Step 4: Compare to reference class variance

If you have reference class data:

  1. Calculate standard deviation of reference class outcomes
  2. Your CI should roughly match that variance

Example: Reference class SD = 12%, your 80% CI ≈ Point estimate ± 15%

If your CI is narrower than reference class variance, you're claiming to know more than average. Justify why, or widen CI.

Step 5: Adjust CI width

Adjustment rules:

  • If overconfident: Multiply current width by 1.5× to 2×
  • If underconfident: Reduce width by 0.5× to 0.75×

Next: Return to menu


5. Run Full Bias Audit

Comprehensive scan of major cognitive biases.

Full Bias Audit Progress:
- [ ] Step 1: Confirmation bias check
- [ ] Step 2: Availability bias check
- [ ] Step 3: Anchoring bias check
- [ ] Step 4: Affect heuristic check
- [ ] Step 5: Overconfidence check
- [ ] Step 6: Attribution error check
- [ ] Step 7: Prioritize and remediate

See Cognitive Bias Catalog for detailed descriptions.

Quick audit questions:

1. Confirmation Bias

  • Did I seek out disconfirming evidence?
  • Did I give equal weight to evidence against my position?
  • Did I actively try to prove myself wrong?

If NO to any → Confirmation bias detected

2. Availability Bias

  • Did I rely on recent/memorable examples?
  • Did I use systematic data vs "what comes to mind"?
  • Did I check if my examples are representative?

If NO to any → Availability bias detected

3. Anchoring Bias

  • Did I generate my estimate independently first?
  • Did I avoid being influenced by others' numbers?
  • Did I adjust sufficiently from initial anchor?

If NO to any → Anchoring bias detected

4. Affect Heuristic

  • Do I have an emotional preference for the outcome?
  • Did I separate "what I want" from "what will happen"?
  • Would I make the same forecast if incentives were reversed?

If NO to any → Affect heuristic detected

5. Overconfidence

  • Did I run a premortem?
  • Are my CIs wide enough (surprise test)?
  • Did I identify ways I could be wrong?

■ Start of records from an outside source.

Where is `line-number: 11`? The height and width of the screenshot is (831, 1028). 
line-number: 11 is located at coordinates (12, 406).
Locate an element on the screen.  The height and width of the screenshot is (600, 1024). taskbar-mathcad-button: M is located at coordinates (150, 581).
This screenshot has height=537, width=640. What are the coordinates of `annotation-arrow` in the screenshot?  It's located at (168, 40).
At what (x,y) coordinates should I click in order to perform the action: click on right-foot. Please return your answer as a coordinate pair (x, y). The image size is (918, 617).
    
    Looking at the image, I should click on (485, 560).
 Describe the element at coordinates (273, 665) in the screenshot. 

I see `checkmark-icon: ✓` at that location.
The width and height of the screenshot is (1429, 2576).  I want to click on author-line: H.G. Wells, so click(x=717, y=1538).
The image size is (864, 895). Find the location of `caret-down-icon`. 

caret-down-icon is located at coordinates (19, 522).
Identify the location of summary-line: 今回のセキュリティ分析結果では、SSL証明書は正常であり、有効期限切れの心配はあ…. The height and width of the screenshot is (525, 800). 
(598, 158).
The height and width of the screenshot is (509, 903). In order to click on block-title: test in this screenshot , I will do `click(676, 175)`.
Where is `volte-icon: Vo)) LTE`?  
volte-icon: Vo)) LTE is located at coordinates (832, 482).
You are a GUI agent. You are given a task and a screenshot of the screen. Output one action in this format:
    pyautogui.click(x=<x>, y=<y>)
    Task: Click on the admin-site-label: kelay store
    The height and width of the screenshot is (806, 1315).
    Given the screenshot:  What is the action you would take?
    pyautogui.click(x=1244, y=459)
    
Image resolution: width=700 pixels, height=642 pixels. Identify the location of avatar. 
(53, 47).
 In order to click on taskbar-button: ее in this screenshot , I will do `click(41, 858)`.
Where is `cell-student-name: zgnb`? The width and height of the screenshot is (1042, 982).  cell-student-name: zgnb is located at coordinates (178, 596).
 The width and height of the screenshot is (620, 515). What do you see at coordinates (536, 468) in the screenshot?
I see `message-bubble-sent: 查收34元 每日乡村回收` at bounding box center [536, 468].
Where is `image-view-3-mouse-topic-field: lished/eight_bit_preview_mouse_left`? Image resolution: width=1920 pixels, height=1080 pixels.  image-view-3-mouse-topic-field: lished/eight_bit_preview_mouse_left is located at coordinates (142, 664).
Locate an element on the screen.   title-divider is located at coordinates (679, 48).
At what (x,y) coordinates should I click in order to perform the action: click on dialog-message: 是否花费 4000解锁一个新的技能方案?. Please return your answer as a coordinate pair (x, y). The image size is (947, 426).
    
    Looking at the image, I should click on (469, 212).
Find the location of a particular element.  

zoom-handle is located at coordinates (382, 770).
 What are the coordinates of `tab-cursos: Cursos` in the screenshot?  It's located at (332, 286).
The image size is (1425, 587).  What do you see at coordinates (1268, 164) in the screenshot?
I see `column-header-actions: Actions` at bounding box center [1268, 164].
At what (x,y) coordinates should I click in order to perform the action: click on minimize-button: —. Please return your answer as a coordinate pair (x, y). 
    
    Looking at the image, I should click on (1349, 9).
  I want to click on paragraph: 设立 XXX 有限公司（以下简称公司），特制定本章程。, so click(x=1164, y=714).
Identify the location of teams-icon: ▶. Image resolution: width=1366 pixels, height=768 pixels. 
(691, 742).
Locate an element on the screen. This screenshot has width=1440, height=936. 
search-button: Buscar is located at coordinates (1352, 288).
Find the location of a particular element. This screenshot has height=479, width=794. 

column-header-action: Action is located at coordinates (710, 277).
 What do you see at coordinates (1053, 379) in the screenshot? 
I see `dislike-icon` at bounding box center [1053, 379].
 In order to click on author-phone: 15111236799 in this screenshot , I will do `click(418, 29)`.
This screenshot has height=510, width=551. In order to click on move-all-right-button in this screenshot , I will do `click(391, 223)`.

If NO to any → Overconfidence detected

6. Fundamental Attribution Error

  • Did I attribute success to skill vs luck appropriately?
  • Did I consider situational factors, not just personal traits?
  • Did I avoid "great man" narratives?

If NO to any → Attribution error detected

Step 7: Prioritize and remediate

For each detected bias:

  1. Severity: High / Medium / Low
  2. Direction: Pushing probability up or down?
  3. Magnitude: Estimated percentage point impact

Remediation example:

Bias Severity Direction Adjustment
Confirmation High Up -15%
Availability Medium Up -10%
Affect heuristic High Up -20%

Net adjustment: -45% → Move probability down by 45 points (e.g., 80% → 35%)

Next: Return to menu


6. Learn the Framework

Deep dive into the methodology.

Resource Files

📄 Scout vs Soldier Mindset

  • Julia Galef's framework
  • Motivated reasoning
  • Intellectual honesty
  • Identity and beliefs

📄 Cognitive Bias Catalog

  • 20+ major biases
  • How they affect forecasting
  • Detection methods
  • Remediation strategies

📄 Debiasing Techniques

  • Systematic debiasing process
  • Pre-commitment strategies
  • External accountability
  • Algorithmic aids

Next: Return to menu


Quick Reference

The Scout Commandments

  1. Truth over comfort - Accuracy beats wishful thinking
  2. Seek disconfirmation - Try to prove yourself wrong
  3. Hold beliefs lightly - Probabilistic, not binary
  4. Update incrementally - Change mind with evidence
  5. Separate wanting from expecting - Desire ≠ Forecast
  6. Check your work - Run bias audits routinely
  7. Stay calibrated - Track accuracy over time

Scout mindset is the drive to see things as they are, not as you wish them to be.